The aim of this research is computer-based prediction of a complex reliability indicator for a fleet of identical gantry cranes. This article presents a computer model for assessing the reliability of a fleet of identical gantry cranes, which makes it possible to calculate a comprehensive reliability indicator — the availability coefficient.
Gantry cranes are the real "workhorses" of any modern port. They are key elements of the port's
technological infrastructure, ensuring a continuous flow of cargo between ships and the coastal area.
More than 1,000 gantry cranes are in operation in Ukraine, with more than 90% of the equipment
operating beyond its design life [
Imagine a situation: a ship with valuable cargo has arrived at the port, but one of the key gantry cranes has failed. This leads to delays, vessel downtime, increased transshipment costs and, ultimately, customer dissatisfaction. That is why such close attention is paid to the reliability of gantry cranes. We present a model for a comprehensive assessment of the reliability of a fleet of identical gantry cranes using modern computer technology. The analysis showed that in the presence of one repair post, the availability coefficient of the crane group decreases to 0.53–0.54, which leads to increased downtime and reduced productivity. The increase in the number of repair posts and the introduction of digital maintenance planning systems can significantly increase availability and reduce downtime.
The reliability of gantry cranes is determined by a variety of factors: the quality of design and manufacture, operating conditions, the skill level of operators and the efficiency of maintenance. An important role is played by the integration of cranes into the overall digital port management system, which ensures logistics optimization, process automation and operational decision-making based on real-time data analysis. The use of high-quality materials and components, compliance with strict production standards, as well as regular inspections and repairs play a crucial role in ensuring longterm and trouble-free operation of cranes.
The conditions in which gantry cranes operate are also of great importance. Exposure to adverse
weather conditions (wind, rain, snow) in a particular port can significantly increase the risk of
accidents. These factors must be taken into account when planning operations [
The operator's qualifications also affect the reliability of gantry cranes. Improper operation can lead to overloads and damage to the equipment. Therefore, it is important to conduct regular training and retraining of operators so that they are familiar with the features and rules of safe operation of cranes.
In addition, the integration of gantry cranes into the overall port management system is an important aspect. This makes it possible to optimize logistics, reduce cargo handling time and increase the overall efficiency of the port. For example, information about the condition of cranes can be used to plan the loading of a vessel and distribute tasks between different crews.
Special attention is paid to the problem of the operation of outdated equipment, which is subject to cyclic loads and accumulation of fatigue damage. The use of digital twin technologies, status monitoring and predictive maintenance allows you to identify potential malfunctions before they occur, reducing the risk of accidents and increasing safety.

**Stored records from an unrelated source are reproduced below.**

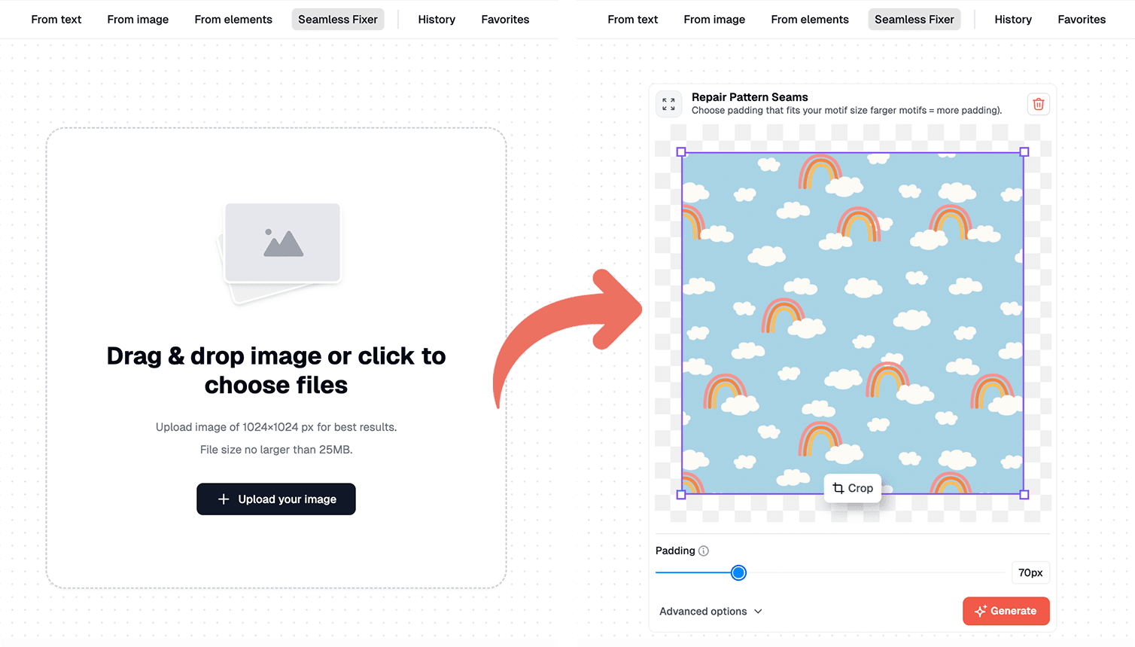The width and height of the screenshot is (1135, 647).
Task: Click the bottom-left crop handle
Action: pyautogui.click(x=681, y=495)
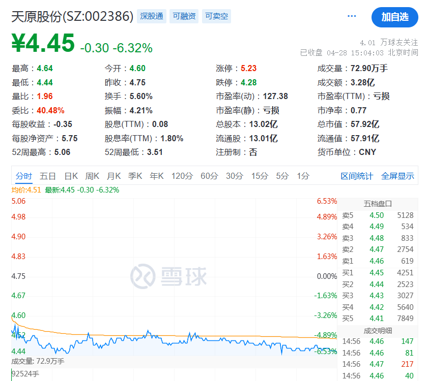Open the 周K chart tab
Image resolution: width=427 pixels, height=381 pixels.
click(92, 176)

Regular maintenance is crucial to maintain the reliability of gantry cranes. Regular inspections, lubrication of moving parts, and timely replacement of worn components help prevent breakdowns and accidents. Enterprises using gantry cranes should follow the manufacturers' recommendations and develop their own maintenance schedules.
When choosing a supplier, you must carefully consider their reputation, work experience, and availability of a service network and spare parts. It is important to make sure that the supplier offers not only high-quality equipment, but also comprehensive support throughout the entire life cycle of the crane. This may include staff training, technical support, spare parts supply, and equipment upgrades.

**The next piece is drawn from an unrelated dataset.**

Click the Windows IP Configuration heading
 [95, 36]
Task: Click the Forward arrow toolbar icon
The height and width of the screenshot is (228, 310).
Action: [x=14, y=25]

Nevertheless, the analysis of the forces arising in the grab suspension of gantry cranes, which
have been in operation for more than 40 years in the conditions of port activity, has so far been
insufficiently covered in the scientific literature. Given the steady growth of cargo transshipment
volumes on a global scale, this topic is an important research object [
The increase in transshipment volumes has led to an increase in the load on cranes. In Ukraine,
the problem of replacing gantry cranes is acute, as their service life has significantly exceeded the
established standards [
The operation of such cranes under cyclic loads leads to the accumulation of fatigue damage,
which increases the risk of breakdowns and accidents. Observations show that a significant number
of mechanical failures and accidents may be due to the fact that lifting equipment has exceeded its
operational life, but is still subjected to intense cyclic loads [
A review of the existing literature [
Given the ever-increasing volume of cargo handling around the world, this problem is becoming
even more urgent. The ability to predict possible equipment failures is necessary to reduce
maintenance costs, reduce downtime, and ensure safety [
A malfunction of the port lifting equipment can lead to significant disruption of the production
processes of local enterprises and negatively affect the daily lives of citizens. Therefore, ensuring the
safety of working gantry cranes, especially those whose service life is approaching or exceeding the
expected one, is crucial. It is extremely important to carry out careful control based on the level of
safety [
A reliability study was conducted on five identical 16-ton gantry cranes operating in grapple mode in sea and river ports.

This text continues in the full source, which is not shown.